Exploring the Interactions and Functional Implications of Dbp2 and the RSC Complex in Schizosaccharomyces pombe

Abstract

Transcription is a fundamental process by which genetic information encoded in DNA is transcribed into RNA, representing a crucial step in gene expression. This process is regulated by a variety of factors that influence both the activity and accessibility of DNA. One of the central mechanisms that control transcription is the remodeling of chromatin by dedicated complexes, which modulate transcriptional activity through alterations in chromatin structure, either in an activating or repressive manner. The RSC complex is involved in various cellular processes, particularly transcriptional regulation. Dbp2, an RNA helicase with diverse biological functions, is critical in mRNA processing and other RNA-related processes. In light of their potential interaction, this study investigates the functional connection between Dbp2 and the RSC complex in Schizosaccharomyces pombe.
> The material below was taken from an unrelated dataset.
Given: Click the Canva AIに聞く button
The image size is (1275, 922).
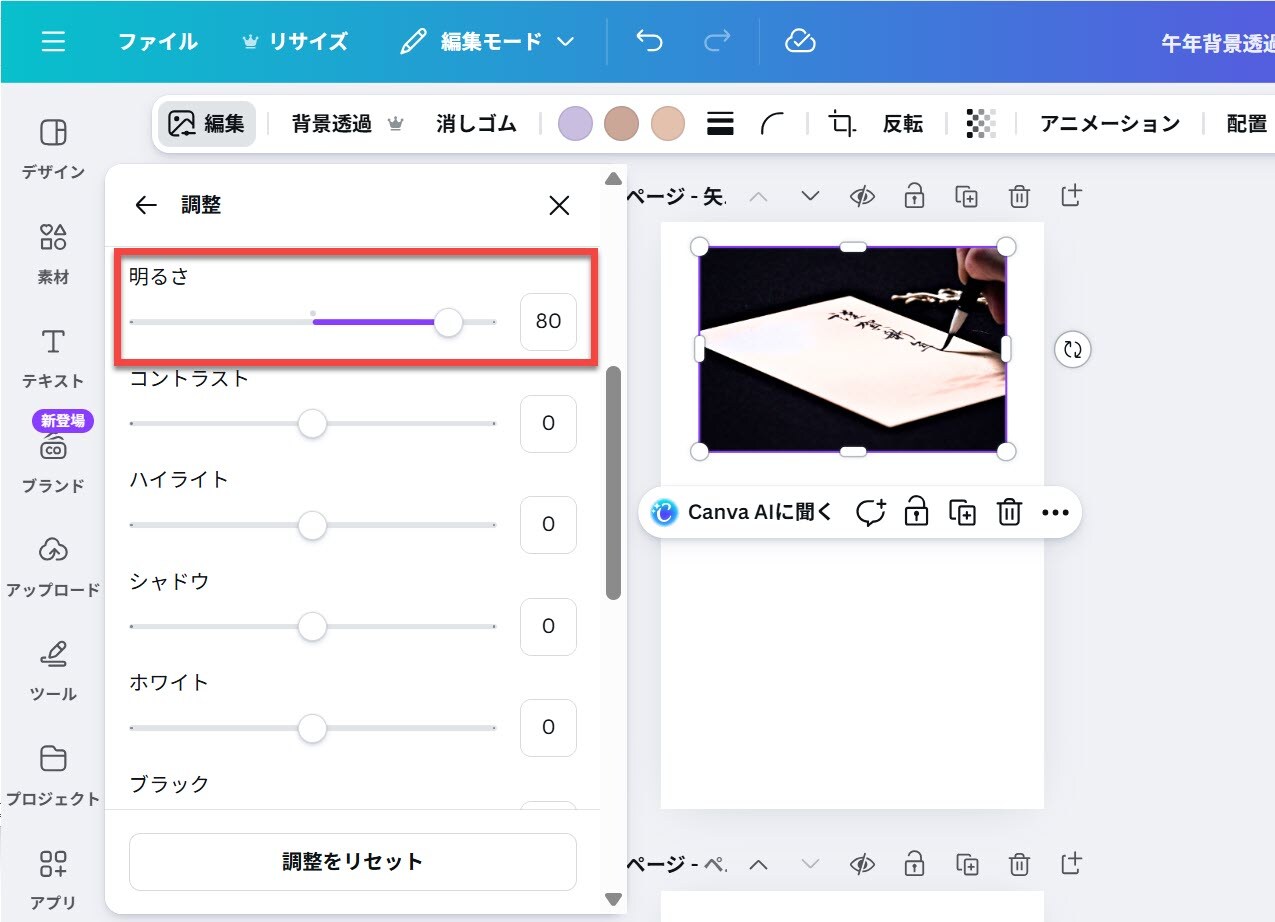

To this end, a modified auxin-inducible depletion system was successfully established, enabling inducible and rapid depletion of the RSC complex's essential subunit Snf21. Our results suggest an interaction between Dbp2 and the RSC complex in the nucleoplasm. Interestingly, however, the two components act independently concerning their cellular localization and function. Notably, the loss of Dbp2 results in impaired mRNA export, while the loss of the RSC complex does not directly affect this process. Furthermore, the influence of the RSC complex on gene expression was characterized in greater detail to thoroughly investigate its functional roles in transcriptional regulation and identify potential target genes. Through PolⅡ-ChIP-Seq experiments, we identified a surprising repressive effect of the RSC complex on various target genes, particularly those located near the telomeres. These findings provide new insights into the function of chromatin remodeling complexes and their role in transcriptional regulation. Our results contribute to the broader understanding of chromatin-based genome regulation and open new avenues for exploring the functional diversity of these complexes.